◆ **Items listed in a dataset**
>>>>>
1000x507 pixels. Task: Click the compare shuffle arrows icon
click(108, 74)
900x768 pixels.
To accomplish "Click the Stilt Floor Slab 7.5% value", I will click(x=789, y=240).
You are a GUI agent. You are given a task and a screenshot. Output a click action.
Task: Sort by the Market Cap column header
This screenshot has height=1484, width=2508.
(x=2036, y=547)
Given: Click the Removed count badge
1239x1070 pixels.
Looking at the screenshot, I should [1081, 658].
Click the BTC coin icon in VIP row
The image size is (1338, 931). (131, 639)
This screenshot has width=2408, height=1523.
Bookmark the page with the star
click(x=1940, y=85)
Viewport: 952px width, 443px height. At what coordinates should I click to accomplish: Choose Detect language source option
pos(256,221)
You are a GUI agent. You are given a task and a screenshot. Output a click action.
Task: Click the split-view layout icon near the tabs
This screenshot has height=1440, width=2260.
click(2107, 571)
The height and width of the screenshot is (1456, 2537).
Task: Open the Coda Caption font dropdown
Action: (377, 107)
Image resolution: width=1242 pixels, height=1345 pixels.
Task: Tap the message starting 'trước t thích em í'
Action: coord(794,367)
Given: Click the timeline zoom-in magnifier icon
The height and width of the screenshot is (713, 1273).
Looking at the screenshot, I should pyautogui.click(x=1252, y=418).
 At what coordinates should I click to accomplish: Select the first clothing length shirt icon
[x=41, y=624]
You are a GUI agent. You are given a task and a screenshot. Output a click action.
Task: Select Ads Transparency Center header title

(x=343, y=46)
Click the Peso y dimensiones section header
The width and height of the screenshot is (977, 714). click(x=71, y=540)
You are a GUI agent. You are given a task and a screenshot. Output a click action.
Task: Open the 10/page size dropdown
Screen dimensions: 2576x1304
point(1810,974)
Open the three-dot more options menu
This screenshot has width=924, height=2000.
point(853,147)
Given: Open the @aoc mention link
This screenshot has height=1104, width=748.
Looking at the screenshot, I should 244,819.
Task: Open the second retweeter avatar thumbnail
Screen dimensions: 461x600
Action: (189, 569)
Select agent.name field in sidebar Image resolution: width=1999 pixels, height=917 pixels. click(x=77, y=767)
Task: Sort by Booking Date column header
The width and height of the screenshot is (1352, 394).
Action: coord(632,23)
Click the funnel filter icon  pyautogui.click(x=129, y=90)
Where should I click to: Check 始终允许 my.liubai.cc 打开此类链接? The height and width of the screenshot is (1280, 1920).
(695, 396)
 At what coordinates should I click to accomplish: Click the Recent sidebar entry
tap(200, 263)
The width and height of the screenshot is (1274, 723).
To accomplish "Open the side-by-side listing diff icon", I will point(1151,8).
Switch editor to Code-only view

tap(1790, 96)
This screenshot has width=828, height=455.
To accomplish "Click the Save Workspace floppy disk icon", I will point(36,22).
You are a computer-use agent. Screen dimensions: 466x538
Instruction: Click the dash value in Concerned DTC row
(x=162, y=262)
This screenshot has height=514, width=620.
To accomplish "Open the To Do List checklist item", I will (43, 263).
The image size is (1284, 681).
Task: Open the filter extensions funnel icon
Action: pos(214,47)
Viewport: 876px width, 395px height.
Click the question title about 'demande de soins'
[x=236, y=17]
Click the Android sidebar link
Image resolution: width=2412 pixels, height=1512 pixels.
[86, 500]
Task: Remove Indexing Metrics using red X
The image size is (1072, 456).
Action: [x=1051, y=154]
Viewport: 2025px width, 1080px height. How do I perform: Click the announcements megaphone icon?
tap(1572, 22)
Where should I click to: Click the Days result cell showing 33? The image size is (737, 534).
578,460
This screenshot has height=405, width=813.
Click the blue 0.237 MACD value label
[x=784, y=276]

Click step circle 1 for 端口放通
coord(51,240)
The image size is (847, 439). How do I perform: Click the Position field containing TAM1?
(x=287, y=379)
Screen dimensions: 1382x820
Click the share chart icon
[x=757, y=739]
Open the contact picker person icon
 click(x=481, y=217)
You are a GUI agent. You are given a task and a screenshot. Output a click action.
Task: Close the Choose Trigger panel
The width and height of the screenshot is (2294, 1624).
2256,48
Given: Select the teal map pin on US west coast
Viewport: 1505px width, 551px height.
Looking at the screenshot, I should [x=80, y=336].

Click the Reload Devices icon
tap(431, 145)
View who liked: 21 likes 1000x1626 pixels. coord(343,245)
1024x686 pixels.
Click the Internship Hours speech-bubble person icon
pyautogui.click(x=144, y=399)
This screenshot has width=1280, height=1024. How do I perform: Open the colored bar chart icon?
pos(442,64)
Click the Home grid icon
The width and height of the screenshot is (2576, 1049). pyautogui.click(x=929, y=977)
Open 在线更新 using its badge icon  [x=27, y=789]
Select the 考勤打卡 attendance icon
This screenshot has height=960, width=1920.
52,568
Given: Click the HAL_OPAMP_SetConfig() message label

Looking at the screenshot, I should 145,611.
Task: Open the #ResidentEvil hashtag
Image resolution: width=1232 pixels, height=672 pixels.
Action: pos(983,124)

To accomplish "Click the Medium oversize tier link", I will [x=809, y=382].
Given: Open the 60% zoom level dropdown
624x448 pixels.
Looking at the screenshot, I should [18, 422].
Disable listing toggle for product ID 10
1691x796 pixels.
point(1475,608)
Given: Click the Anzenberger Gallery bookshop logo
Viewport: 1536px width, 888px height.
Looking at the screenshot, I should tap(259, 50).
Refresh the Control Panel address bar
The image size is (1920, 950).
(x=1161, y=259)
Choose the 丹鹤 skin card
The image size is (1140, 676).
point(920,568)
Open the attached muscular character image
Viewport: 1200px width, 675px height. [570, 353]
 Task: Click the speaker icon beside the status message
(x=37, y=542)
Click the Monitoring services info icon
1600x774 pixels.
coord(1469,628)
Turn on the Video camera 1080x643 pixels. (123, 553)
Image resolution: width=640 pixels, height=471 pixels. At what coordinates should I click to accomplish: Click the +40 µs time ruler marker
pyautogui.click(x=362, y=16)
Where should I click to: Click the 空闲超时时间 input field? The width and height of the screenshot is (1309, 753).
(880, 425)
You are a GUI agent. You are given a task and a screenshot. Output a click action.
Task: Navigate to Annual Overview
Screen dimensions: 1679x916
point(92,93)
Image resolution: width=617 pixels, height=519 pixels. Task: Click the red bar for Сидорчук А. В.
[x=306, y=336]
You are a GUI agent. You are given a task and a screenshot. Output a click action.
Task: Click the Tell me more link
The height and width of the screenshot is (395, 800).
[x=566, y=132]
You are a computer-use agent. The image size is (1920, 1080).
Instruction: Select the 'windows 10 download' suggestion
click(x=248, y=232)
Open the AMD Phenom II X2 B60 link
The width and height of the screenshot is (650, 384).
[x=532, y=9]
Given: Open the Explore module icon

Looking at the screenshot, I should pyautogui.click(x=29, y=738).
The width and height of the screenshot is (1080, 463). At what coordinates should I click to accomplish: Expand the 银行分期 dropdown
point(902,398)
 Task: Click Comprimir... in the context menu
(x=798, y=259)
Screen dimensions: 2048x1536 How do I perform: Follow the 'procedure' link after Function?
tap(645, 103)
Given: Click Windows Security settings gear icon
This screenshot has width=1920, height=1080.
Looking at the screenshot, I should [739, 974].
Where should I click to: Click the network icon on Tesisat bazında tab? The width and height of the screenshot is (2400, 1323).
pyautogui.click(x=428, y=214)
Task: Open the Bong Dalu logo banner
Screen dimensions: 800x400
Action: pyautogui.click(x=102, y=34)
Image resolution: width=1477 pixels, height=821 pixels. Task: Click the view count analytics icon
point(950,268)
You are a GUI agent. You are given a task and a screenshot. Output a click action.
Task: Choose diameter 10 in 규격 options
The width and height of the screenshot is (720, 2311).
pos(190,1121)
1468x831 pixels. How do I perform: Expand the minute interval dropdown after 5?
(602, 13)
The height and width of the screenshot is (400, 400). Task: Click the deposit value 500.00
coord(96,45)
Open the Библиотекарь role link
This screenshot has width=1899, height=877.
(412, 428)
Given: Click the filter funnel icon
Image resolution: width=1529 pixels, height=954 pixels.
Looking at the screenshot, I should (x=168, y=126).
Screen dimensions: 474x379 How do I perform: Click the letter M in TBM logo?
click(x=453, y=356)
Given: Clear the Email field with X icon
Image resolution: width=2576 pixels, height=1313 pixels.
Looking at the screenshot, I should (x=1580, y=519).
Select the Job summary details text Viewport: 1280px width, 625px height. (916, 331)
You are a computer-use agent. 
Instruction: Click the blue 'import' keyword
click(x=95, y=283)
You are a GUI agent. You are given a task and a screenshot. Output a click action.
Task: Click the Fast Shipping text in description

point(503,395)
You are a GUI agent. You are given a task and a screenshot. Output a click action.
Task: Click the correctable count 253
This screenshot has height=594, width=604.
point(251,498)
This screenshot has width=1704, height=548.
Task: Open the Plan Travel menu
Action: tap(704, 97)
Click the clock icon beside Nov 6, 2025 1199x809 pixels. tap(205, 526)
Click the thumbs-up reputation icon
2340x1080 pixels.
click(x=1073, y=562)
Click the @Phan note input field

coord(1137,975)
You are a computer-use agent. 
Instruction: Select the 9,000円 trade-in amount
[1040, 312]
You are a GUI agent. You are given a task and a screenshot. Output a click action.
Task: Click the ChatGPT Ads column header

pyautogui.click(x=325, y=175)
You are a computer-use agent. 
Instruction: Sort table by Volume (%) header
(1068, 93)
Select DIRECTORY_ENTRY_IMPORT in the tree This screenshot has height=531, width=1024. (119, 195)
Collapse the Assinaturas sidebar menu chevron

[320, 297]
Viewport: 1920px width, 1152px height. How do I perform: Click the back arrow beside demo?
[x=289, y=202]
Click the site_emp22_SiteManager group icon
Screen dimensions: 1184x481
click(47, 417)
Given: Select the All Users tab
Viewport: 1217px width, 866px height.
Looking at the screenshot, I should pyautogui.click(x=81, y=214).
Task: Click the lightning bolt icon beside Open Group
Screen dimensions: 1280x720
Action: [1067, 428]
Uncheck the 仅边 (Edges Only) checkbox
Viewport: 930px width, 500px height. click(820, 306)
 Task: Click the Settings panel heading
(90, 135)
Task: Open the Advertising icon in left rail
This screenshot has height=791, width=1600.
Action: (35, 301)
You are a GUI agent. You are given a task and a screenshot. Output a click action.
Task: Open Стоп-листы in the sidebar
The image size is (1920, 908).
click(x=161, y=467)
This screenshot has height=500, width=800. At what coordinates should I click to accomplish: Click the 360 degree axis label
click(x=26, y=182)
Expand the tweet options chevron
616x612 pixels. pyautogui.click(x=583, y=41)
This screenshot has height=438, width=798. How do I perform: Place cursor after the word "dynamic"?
<<<<<
◆ **WORK TO BE COMPLETED**
Render the rows above as a Markdown table with the columns Line No and Text. Start with the first line of the rows, continue through the line containing "(x=343, y=46)", include both ends, number each line, and omit blank lines.

◆ **SOLUTION TO THE EXERCISE**
| Line No | Text |
|---|---|
| 1 | 1000x507 pixels. Task: Click the compare shuffle arrows icon |
| 2 | click(108, 74) |
| 3 | 900x768 pixels. |
| 4 | To accomplish "Click the Stilt Floor Slab 7.5% value", I will click(x=789, y=240). |
| 5 | You are a GUI agent. You are given a task and a screenshot. Output a click action. |
| 6 | Task: Sort by the Market Cap column header |
| 7 | This screenshot has height=1484, width=2508. |
| 8 | (x=2036, y=547) |
| 9 | Given: Click the Removed count badge |
| 10 | 1239x1070 pixels. |
| 11 | Looking at the screenshot, I should [1081, 658]. |
| 12 | Click the BTC coin icon in VIP row |
| 13 | The image size is (1338, 931). (131, 639) |
| 14 | This screenshot has width=2408, height=1523. |
| 15 | Bookmark the page with the star |
| 16 | click(x=1940, y=85) |
| 17 | Viewport: 952px width, 443px height. At what coordinates should I click to accomplish: Choose Detect language source option |
| 18 | pos(256,221) |
| 19 | You are a GUI agent. You are given a task and a screenshot. Output a click action. |
| 20 | Task: Click the split-view layout icon near the tabs |
| 21 | This screenshot has height=1440, width=2260. |
| 22 | click(2107, 571) |
| 23 | The height and width of the screenshot is (1456, 2537). |
| 24 | Task: Open the Coda Caption font dropdown |
| 25 | Action: (377, 107) |
| 26 | Image resolution: width=1242 pixels, height=1345 pixels. |
| 27 | Task: Tap the message starting 'trước t thích em í' |
| 28 | Action: coord(794,367) |
| 29 | Given: Click the timeline zoom-in magnifier icon |
| 30 | The height and width of the screenshot is (713, 1273). |
| 31 | Looking at the screenshot, I should pyautogui.click(x=1252, y=418). |
| 32 |  At what coordinates should I click to accomplish: Select the first clothing length shirt icon |
| 33 | [x=41, y=624] |
| 34 | You are a GUI agent. You are given a task and a screenshot. Output a click action. |
| 35 | Task: Select Ads Transparency Center header title |
| 36 | (x=343, y=46) |